Embedded systems have a very close relationship with the hardware they’re running on. Often, they’re directly controlling or monitoring devices
Wear and Tear.
- Bad block management. Managing deficiencies in devices.
- Wear levelling needed to preempt issues with particular technologies.
- Fragmentation. Generic data structures not behaving well in bad situations.
- batteries dying without warning, failing to charge, overheating, failing completely.
- Clock drift causing clocks to be less accurate and variable.
- Mechanical issues; connectors bouncing and bad connections causing spikes, noise an intermittent connections
Data storage related aging issues
The typical type of device on which to store data in an embedded system is NOR FLASH. This type of device has particular failure modes, the most common of which is failure to erase. A NOR FLASH whem erased erases all bits to ‘1’. This results in a read from an erased sector returning all ‘0xff’ bytes. Write operations can set the individual bits to a zero (once).

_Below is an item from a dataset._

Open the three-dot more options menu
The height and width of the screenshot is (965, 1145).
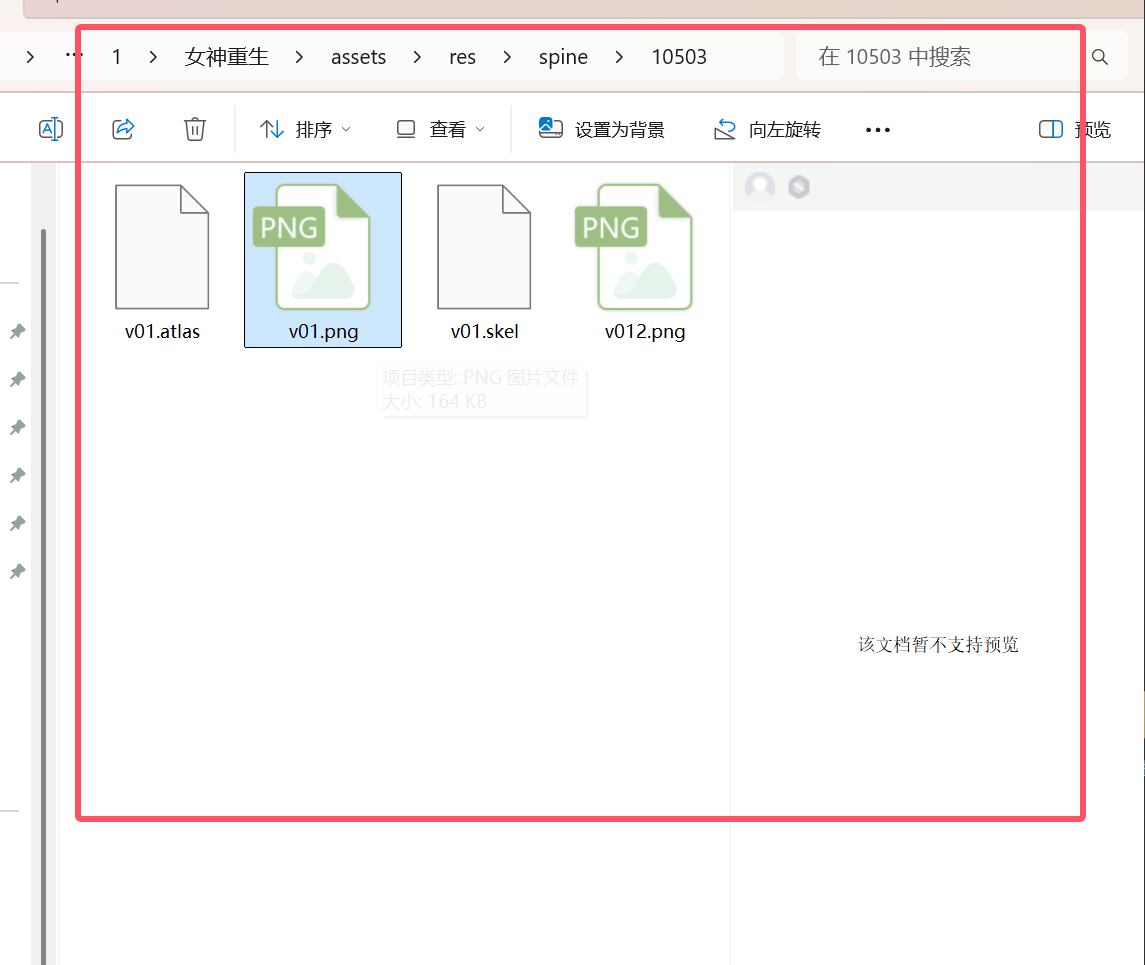877,130
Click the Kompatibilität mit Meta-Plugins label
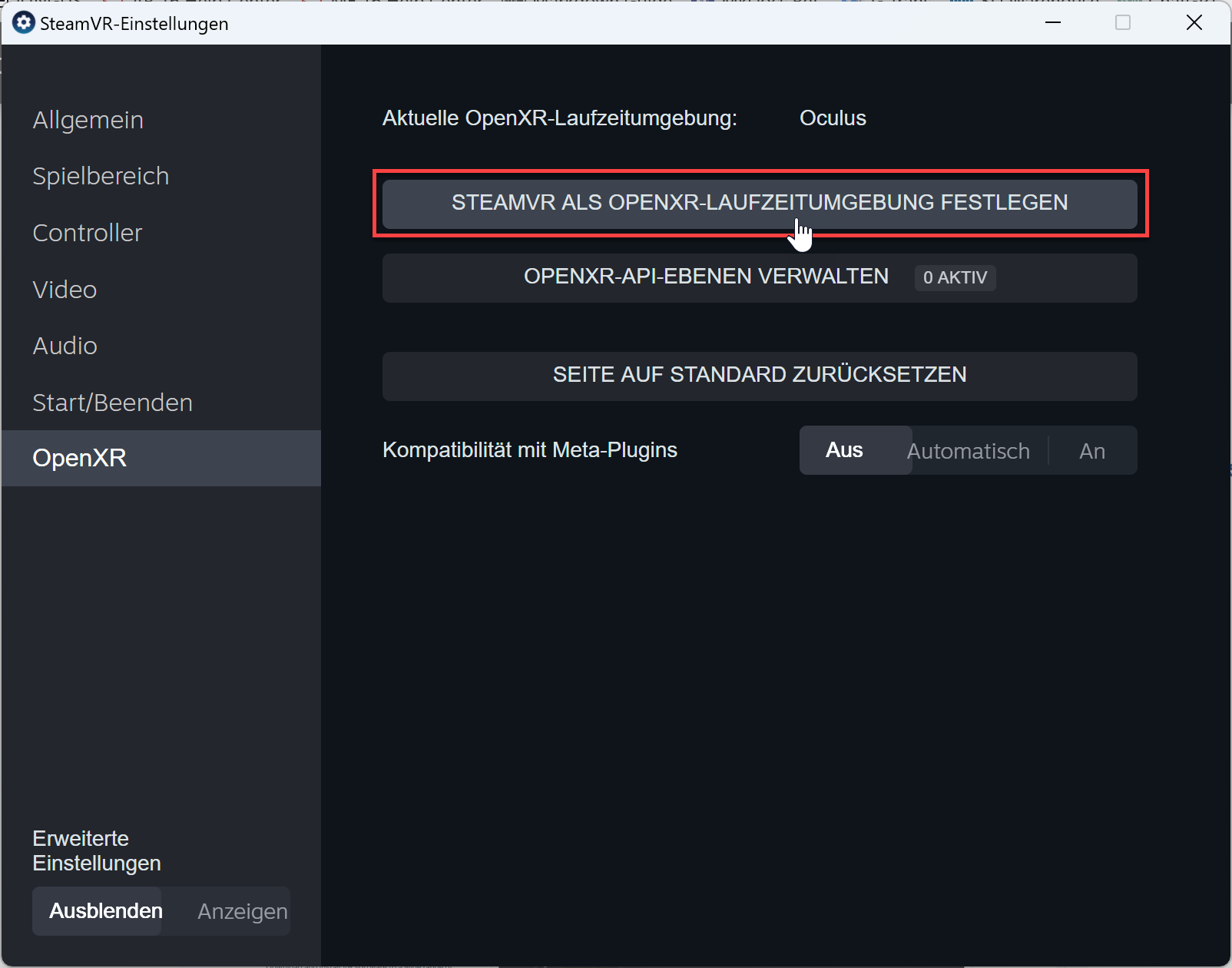Viewport: 1232px width, 968px height. tap(530, 450)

In order to return the bit to a ‘1’, the whole sector must be erased.
This process is not entirely reliable, manufacturers will typically guarantee between 10K and 100K erase operations. The typical failure mode for NOR FLASH to fail in is erase-failure. The erase operation will take longer and longer to complete until the point at which a threshold is crossed and a failure is flagged. It is sometimes possible to continue to use the sector but repeated erase operations will now have to be performed by the application-level code, i.e. its forced back into our court rather than being the responsibility of the FLASH device.
Given each sector has a limited number of erase-cycles, it makes sense to spread the wear (erase-cycles) across the whole population of sectors evenly.
This is ‘wear levelling’.
When blocks do go bad, we must make note to ourselves not to attempt to use that particular sector for storage and to find another instear.
This is ‘bad block management’.
‘Fragmentation’ is an effect that causes a failure to write to the storage purely because of a suboptimal pattern of writes to the device. This is really a filesystem problem which can generally be avoided by using more appropriate (application-specific) storage structures. Filesystems are too general, complex and inefficient for (small) embedded systems and should not be used.
Battery life is important to predict to allow sufficient time for a replacement to be scheduled and organised in order to maintain functionality.
The problem is that the decay-curve of some battery technologies (NiMH?) stays relatively flat before falling rapidly. This means we will have difficulty measuring the remaining capacity of the battery. Instead we can in certain conditions accumulate the estimated consumption for the operations we’re performing. This will naturally be more inaccurate but may provide a more grudualand useful estimation as the battery ages.
Crystals and oscillators drive clocks but these are subject to aging.